Applications - What are the advantages of Sanger sequencing?

• Target Smaller Genomic Regions: Effective for analyzing specific DNA regions in many samples.
• Sequence Variable Regions: Ideal for examining regions with high variability.
• Validate NGS Results: Confirms findings from next-generation sequencing studies.
• Verify Plasmid Sequences: Checks plasmid inserts and mutations accurately.
• Genotype Microsatellite Markers: Useful for genotyping microsatellite markers.
• Identify Disease-Causing Variants: Detects single genetic variants linked to diseases.

                These applications highlight the precision and reliability of Sanger sequencing for specific genetic analyses.

                                                    MAXAM-GILBERT SEQUENCE

Introduction

• Maxam-Gilbert sequencing is a DNA sequencing method developed by Allan Maxam and Walter Gilbert in 1976-1977.
• It was the first widely adopted DNA sequencing method, along with the Sanger method.
• This method involves chemically modifying DNA and then breaking it at specific nitrogenous bases.

Procedure

• Labeling: Attach a radioactive label (gamma-32P) to the 5' end of the DNA fragment.

• Chemical Treatment: Treat the DNA with different chemicals to break it at specific bases:

• Use formic acid for purines (A + G).

• Use dimethyl sulfate for guanines (G) and some adenines (A).

• Use hydrazine for pyrimidines (C + T).

• Use hydrazine with NaCl for cytosine (C). 

• Separation: Add each chemical to separate tubes.

• Fragment Generation: Generate labelled DNA fragments.

• Electrophoresis: Separate the fragments by size using electrophoresis.

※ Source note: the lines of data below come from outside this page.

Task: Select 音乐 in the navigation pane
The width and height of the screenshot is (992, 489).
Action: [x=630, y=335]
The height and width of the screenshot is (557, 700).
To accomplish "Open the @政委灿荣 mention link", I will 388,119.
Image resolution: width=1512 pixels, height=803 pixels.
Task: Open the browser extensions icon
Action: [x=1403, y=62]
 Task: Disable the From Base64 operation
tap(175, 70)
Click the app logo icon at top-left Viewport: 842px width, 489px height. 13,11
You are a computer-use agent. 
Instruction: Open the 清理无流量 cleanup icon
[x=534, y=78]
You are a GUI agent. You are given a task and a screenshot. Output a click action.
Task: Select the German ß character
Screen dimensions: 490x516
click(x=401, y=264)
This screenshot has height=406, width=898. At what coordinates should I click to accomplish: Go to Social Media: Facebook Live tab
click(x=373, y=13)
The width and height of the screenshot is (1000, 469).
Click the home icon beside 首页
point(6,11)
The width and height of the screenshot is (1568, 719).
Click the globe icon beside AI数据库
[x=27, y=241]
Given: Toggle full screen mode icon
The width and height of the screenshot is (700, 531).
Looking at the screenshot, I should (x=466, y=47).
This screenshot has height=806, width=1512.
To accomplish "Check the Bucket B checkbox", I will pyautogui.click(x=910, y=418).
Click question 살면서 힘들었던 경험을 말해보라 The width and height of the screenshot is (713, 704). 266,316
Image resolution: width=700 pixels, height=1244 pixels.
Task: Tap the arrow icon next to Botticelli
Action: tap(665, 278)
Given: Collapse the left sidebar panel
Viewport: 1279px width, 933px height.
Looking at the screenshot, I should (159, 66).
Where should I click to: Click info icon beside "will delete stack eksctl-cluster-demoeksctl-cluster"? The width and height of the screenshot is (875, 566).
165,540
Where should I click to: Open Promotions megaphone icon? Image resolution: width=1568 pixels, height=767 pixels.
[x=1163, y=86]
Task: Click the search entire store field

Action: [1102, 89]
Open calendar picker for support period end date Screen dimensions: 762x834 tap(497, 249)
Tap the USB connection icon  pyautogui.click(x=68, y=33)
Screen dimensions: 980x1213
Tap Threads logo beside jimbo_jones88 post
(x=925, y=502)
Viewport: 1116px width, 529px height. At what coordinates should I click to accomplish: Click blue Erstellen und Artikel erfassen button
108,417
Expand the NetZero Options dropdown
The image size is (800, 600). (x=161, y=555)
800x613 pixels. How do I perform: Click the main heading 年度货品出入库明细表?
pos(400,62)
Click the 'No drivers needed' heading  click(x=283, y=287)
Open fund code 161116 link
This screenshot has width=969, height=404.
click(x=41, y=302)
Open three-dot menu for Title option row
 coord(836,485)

• Visualization: Expose the gel to X-ray film to see dark bands, indicating the locations of the labelled DNA fragments.

Steps By Diagram:

Disadvantages of the Maxam-Gilbert Method:

• Time Consuming
• As the size of DNA increases, larger gels are required.
• Use of toxic and radioactive chemicals is hazardous.

Applications

• Understanding Functions and Diseases: Helps identify the function of specific DNA sequences and the sequences linked to diseases.
• Mutation Detection: Detects mutations through comparative DNA studies.
• DNA Fingerprinting: Used for identifying individuals based on their unique DNA patterns.
• Human Genome Project: Completing the entire human genome sequence.
• Forensics: Identifies individuals in criminal investigations using DNA from hair, nails, skin, or blood found at crime scenes.
• Agriculture: Improves crops by sequencing the genomes of microorganisms, making them more useful for farming.
• Medicine: Detects genes linked to hereditary or acquired diseases and aids in gene therapy to replace defective genes with healthy ones.